Interestingly, in Japan with year-on-year impact of lower mobile phone charges looking to drop off from this April, the inflation gauge is likely to rise towards 2% level long targeted by the central bank. However, its chief, Mr Kuroda is now suggesting that this is bad inflation and as long as good inflation doesn’t come along, he will pursue the same super lax policies that have done much damage to Japan’s financial institutions, hurt domestic demand, pressured real wages down and made the country more dependant on its exports. 

We think these continued policy errors by BOJ will now become amplified as the yen weakness becomes more pronounced and problematic. Kuroda has argued that the yen’s most recent drop against the dollar, having fallen to its six-year lows, is more a function of dollar’s strength given the geopolitical backdrop that has left the greenback acting more as a safe haven.

However, the yen has historically also been a good safe haven asset, especially during such current times of elevated uncertainties. Theoretically, the yen should have at least held to its early gains against the Euro after the war broke out given Europe’s big Russia and Ukraine exposure. However, the Japanese unit has given back all its gains and it is testing its early February lows.

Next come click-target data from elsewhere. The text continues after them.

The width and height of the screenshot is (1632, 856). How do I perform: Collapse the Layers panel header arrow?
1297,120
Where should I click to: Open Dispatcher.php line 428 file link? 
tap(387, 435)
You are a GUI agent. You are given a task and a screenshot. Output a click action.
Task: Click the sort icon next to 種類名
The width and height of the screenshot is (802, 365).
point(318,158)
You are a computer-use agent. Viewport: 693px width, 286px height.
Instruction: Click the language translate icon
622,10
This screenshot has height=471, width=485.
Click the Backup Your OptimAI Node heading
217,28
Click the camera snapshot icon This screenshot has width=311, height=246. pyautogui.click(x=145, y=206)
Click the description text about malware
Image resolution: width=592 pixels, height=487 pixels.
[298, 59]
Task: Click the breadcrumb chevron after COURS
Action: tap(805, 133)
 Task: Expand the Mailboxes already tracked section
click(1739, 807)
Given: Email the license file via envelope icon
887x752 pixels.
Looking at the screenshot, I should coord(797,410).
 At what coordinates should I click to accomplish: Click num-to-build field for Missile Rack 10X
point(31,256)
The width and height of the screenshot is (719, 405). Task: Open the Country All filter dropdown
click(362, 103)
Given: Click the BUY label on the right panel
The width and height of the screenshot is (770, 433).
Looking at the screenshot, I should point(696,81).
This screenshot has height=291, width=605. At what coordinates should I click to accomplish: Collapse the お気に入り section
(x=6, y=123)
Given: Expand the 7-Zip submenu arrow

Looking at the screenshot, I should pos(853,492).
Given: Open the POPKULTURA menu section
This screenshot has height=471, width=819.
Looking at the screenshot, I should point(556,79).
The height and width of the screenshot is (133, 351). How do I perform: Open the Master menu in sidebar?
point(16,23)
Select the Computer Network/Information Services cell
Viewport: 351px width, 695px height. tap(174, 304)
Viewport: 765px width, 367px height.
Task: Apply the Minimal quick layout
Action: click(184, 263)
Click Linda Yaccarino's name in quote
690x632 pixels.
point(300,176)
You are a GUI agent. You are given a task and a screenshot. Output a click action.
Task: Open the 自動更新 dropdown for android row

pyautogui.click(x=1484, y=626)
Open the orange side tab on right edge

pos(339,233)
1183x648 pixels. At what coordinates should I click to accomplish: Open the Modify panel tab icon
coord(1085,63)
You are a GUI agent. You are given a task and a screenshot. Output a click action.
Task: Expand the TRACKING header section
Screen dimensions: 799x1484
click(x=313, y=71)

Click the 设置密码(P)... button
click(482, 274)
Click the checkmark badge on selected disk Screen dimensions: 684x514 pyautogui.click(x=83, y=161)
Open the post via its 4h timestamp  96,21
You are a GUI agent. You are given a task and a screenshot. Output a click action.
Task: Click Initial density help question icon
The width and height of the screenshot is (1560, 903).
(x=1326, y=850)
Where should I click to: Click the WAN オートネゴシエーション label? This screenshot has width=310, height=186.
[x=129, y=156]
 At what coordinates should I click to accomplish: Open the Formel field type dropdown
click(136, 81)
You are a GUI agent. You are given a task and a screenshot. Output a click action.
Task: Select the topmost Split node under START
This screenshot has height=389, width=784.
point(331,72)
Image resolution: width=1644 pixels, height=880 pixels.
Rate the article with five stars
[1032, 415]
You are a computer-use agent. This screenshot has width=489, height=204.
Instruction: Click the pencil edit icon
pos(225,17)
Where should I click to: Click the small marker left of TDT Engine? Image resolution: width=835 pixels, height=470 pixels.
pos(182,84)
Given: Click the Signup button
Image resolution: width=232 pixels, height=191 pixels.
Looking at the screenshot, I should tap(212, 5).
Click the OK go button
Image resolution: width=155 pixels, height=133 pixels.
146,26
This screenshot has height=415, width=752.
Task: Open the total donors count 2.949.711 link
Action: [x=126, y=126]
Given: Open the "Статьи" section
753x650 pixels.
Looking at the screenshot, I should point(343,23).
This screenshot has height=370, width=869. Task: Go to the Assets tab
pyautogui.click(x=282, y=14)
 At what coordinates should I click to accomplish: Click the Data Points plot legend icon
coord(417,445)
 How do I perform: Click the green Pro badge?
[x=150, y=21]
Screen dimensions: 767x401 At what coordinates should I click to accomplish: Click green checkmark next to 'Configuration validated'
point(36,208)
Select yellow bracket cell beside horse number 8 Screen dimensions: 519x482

This strongly suggests to us there is an undercurrent of yen weakness also at play here that is gathering more momentum.

Indeed, officials from Japan’s Ministry of Finance which oversee forex movements are already sounding very concerned about this rapid depreciation of the Japanese currency. With the yen likely to continue to trend weaker in the short term as Kuroda’s reckless comments is only encouraging more selling of the unit, we think political pressures will begin to mount on BOJ to abandon its policies and allow yields to rise.

But to get there we need the yen falling to levels where MOF becomes more vocal, even warning of a potential intervention. That to us would signal a major conflict among Japan’s two economic policy making bodies and an imminent BOJ regime change which should prove bullish for the yen, not to mention, Japanese financial stocks.